Task goal: Can you extend the piece below about the anniversary of a mother's death, starting right after its last sentence?

*** Opening of Study text ***

Mom’s death Anniversary passed somewhat quickly, kind of like ripping off a band aid kind of thing. We find that the 10th is a lot harder than the 11th, even if the 11th is hard enough. The siblings and I tend to keep to ourselves on the 11th and just hang. It is then I remember the bond that exists between us. The way we unconsciously gravitate towards each other, is comforting more than words can possibly express.

The 10th was spent at home. After a somewhat emotional beginning to the week, I knew there was no way I would survive a week at work so I asked for the 10th and the 11th off. Thank God, they said yes. I guess a blubbering emotional creature is hard to say no to. A friend had taken the day off from work to keep me occupied during the day time, and endless DVD’s entertained me in the evening. My darling brother was away in Adelaide, so it was me, myself and I at home. Had I thought about it, I probably would have organized to stay at my Ats as we were up chatting on Skype till 3 in the morning anyway.

*** Close of Study text ***
*** Opening of Supplied material ***

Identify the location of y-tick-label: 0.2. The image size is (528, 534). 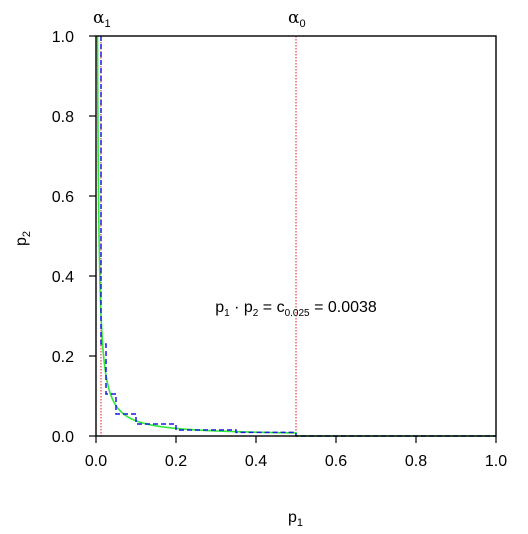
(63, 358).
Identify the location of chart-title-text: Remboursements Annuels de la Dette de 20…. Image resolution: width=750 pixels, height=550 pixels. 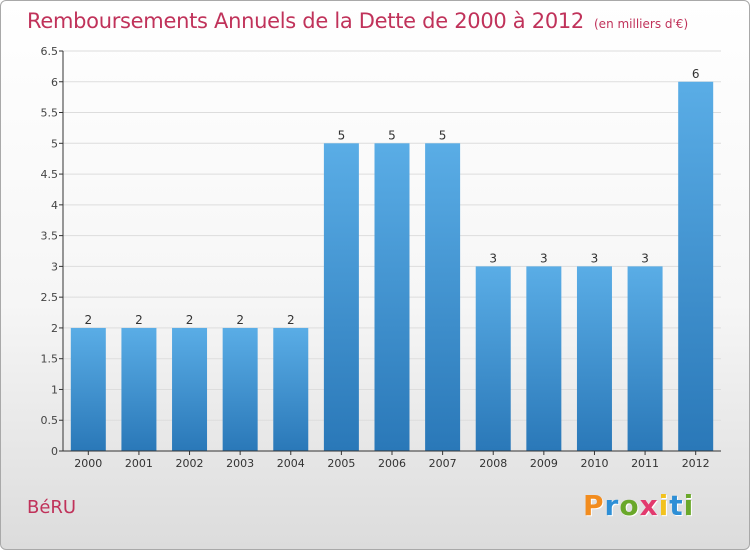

*** Close of Supplied material ***

Solved exercise:
On the 11th we were late to Mass, and I am sure my mother was rolling her eyes as we made our way into the Mass service minutes away from it finishing. Afterwards we hung out at Tita Pat’s for awhile before heading to the cemetery where the graves were being blessed. It was miserable rainy day, and we stood there in the pouring rain awaiting Father John. The weather expressed how I guess we were all feeling. Dreary!!

After the cemetery my Ats, Ate Lei and I made our way to the airport to pick up Brother. Having Ate Lei with us that day was comforting, and she certainly brought humour to a potentially unlaughable day. I declare thee BBJ (BiBuJnr). We went to the mall in search of Christmas Lights to replace the ones my Mother loved dearly, but was potentially a fire hazard. Finally after numerous trips here, there and everywhere, we went back to the first store we hit. Along with lights we ended up with Rudy (the inflatable Reindeer that is now part of the family, not to mention the fact that Ats and Ate Lei have joint custody of Rudy). We also ended up with a Santa Bubble Blowing Machine whose noise is too loud and obnoxious, but he’s fun all the same.

There was hesitation in me to put the tree up. A part of me wanted to put it up on my own, while the other didn’t want to put it up at all. For a moment, I could almost forget and await for my mother to pop up from nowhere pointing out whether or not I have missed a part or she thought a certain ornament was out of place. In the end, the tree went up, and I did a lot of stringing, while Sue and Glenda put the decorations up.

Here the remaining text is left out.